-------- Список позиций

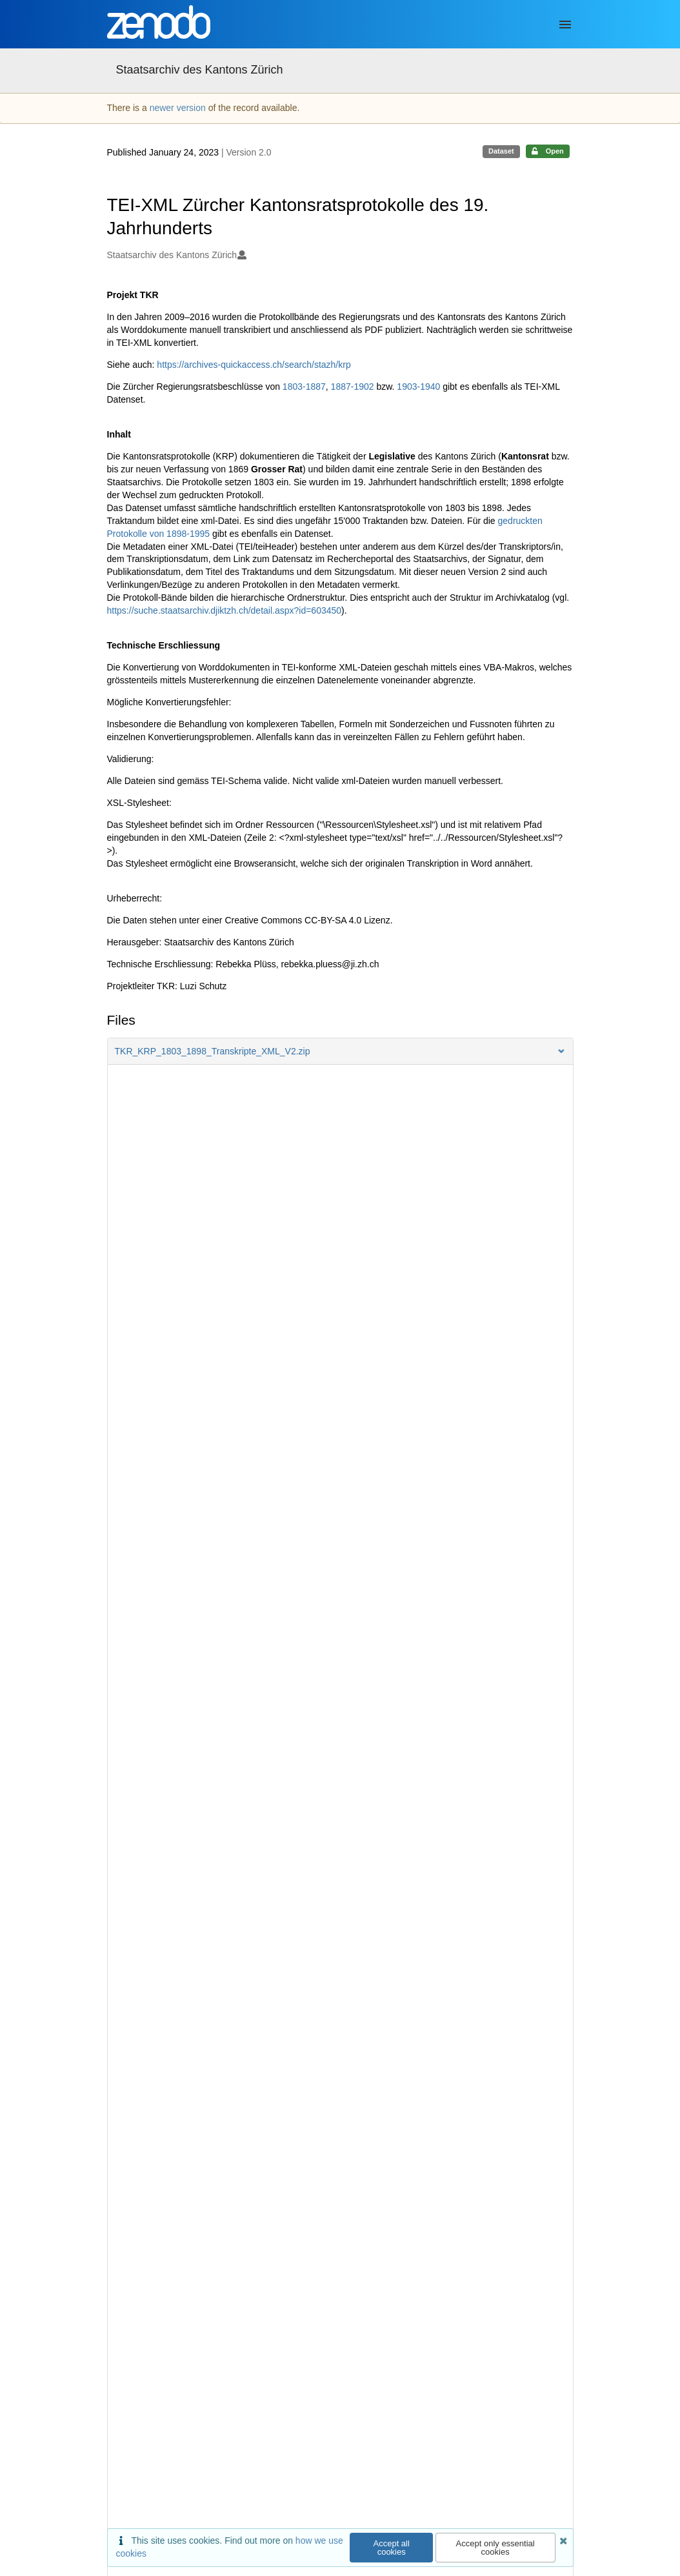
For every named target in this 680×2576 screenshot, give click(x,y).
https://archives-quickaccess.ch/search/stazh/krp (253, 364)
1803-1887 (304, 386)
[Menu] (565, 24)
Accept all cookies (392, 2548)
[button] (340, 1051)
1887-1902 (352, 386)
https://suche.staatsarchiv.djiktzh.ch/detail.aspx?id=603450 (224, 610)
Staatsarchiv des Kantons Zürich (199, 69)
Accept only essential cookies (495, 2548)
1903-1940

----------------

**Цель задания**
Перепишите позиции, начиная со строки с "1887-1902 (352, 386)" и до конца списка включительно, заменив "essential" на "necessary". Все остальное оставьте без изменений.

**Ответ**
1887-1902 (352, 386)
https://suche.staatsarchiv.djiktzh.ch/detail.aspx?id=603450 (224, 610)
Staatsarchiv des Kantons Zürich (199, 69)
Accept only necessary cookies (495, 2548)
1903-1940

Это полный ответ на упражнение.